In order to come up with a newer, cheaper, more sensitive test for a type of cancer, I would expect that you might need a degree at the least, followed by years of immersion in your chosen field, a lucky discovery and the support of a team of researchers. But it turns out you can do it in your spare time, with no special training, in between schoolwork. All you need is access to google, a fertile, intellectual environment to support you, a recognition of a need, a bit of sticking power and a powerful motivation. This is the tale of Jack Andraka, who began his research aged 13, and at 15 came up with a potentially very cheap, non-invasive test for early stage lung, pancreatic and ovarian cancer. The test, using a dipstick-type sensor, filter paper, and a basic instrument for measuring electrical resistance, detects an increase of a protein that indicates the presence of these cancers during early stage.
The motivation
Jack was feeling socially isolated from his schoolmates and spending lots of time immersed in science. To compound this, an extremely close family friend, who was like an uncle to Jack, died of pancreatic cancer. But he started off not even knowing what a pancreas was. “I just did a bunch of research because I didn’t have anything to do on that day. So I decided to look up pancreatic cancer and that was when I discovered all these statistics on it.”
Identifying a need
Jack discovered that pancreatic cancer has a very low survival rate, and that this is largely due to its late detection (85% are detected late, when the survival rate is a bleak 2%). He couldn’t believe that the only way to diagnose it was via MRI, CT or biopsy, which are expensive and invasive.
Persistence
Jack started off by trying to identify a protein associated with pancreatic cancer which might be a good target for a still-theoretical detector. The one he found was mesothelin. Of 8000 proteins, it was the 4000th he looked at. (Could have been worse, I suppose.) A chance fusion of two ideas (while he was surreptitiously reading a science magazine in a biology class) was the breakthrough he needed. He was reading an article on carbon nanotubules; the teacher was talking about antibodies. For those of a scientific bent, this was when he realized that he could interweave antibodies sensitive to mesothelin into a network of very thin carbon tubules. High levels of mesothelin in a drop of blood from a pancreatic cancer patient would attach to the antibodies and change the electrical charge of the network. Eureka! Once he had a protocol he needed a proper lab. He emailed 200 professors with a plan, a budget and a timeline, and one (yes, only one) said yes. He could use laboratory facilities.

•••

* [What needs to be done] In the passage about Jack Andraka's cancer test, which protein did he choose as the target for his detector? Please answer in a few words.

* [Raw data]
•••

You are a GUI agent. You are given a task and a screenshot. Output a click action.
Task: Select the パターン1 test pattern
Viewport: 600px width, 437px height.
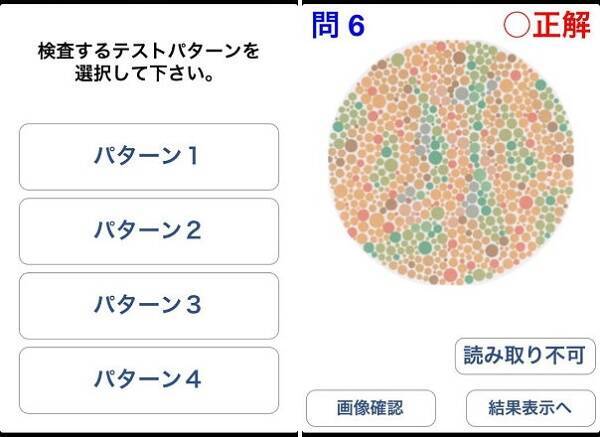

•••

* [Solution for this task] Mesothelin.